▶ [Work required]: Turn the lines of the listing, from the one containing "Where should I click to: Click the orange" through the final line, into a numbered list with blank lines left out.

** Begin Data records **

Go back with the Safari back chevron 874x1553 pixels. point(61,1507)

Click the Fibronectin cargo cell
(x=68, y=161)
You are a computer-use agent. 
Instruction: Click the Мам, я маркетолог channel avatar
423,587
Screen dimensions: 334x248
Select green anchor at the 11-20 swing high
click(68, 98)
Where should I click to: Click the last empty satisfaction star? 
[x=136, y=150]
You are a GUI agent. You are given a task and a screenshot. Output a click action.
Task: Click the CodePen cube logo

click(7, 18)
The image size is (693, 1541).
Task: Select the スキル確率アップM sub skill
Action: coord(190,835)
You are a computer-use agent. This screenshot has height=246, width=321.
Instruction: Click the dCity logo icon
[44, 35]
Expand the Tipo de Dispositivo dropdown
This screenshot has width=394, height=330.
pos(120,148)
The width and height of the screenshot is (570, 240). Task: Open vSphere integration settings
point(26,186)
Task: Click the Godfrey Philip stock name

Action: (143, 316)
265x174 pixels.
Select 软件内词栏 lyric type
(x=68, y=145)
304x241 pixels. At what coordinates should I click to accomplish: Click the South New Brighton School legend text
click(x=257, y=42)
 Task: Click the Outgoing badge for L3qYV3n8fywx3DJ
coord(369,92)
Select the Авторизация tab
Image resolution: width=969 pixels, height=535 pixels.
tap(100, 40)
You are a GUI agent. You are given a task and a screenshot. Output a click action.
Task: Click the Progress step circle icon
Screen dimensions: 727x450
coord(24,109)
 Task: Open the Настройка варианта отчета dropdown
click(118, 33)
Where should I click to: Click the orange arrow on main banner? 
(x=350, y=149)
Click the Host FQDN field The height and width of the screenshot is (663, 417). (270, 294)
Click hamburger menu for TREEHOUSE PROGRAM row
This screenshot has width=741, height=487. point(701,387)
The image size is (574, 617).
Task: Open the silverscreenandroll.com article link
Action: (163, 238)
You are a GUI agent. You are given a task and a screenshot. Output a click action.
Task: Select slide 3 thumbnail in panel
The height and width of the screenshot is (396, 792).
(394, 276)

** End Data records **

▶ [Worked solution]:
1. Where should I click to: Click the orange arrow on main banner? 
2. (x=350, y=149)
3. Click the Host FQDN field The height and width of the screenshot is (663, 417). (270, 294)
4. Click hamburger menu for TREEHOUSE PROGRAM row
5. This screenshot has width=741, height=487. point(701,387)
6. The image size is (574, 617).
7. Task: Open the silverscreenandroll.com article link
8. Action: (163, 238)
9. You are a GUI agent. You are given a task and a screenshot. Output a click action.
10. Task: Select slide 3 thumbnail in panel
11. The height and width of the screenshot is (396, 792).
12. (394, 276)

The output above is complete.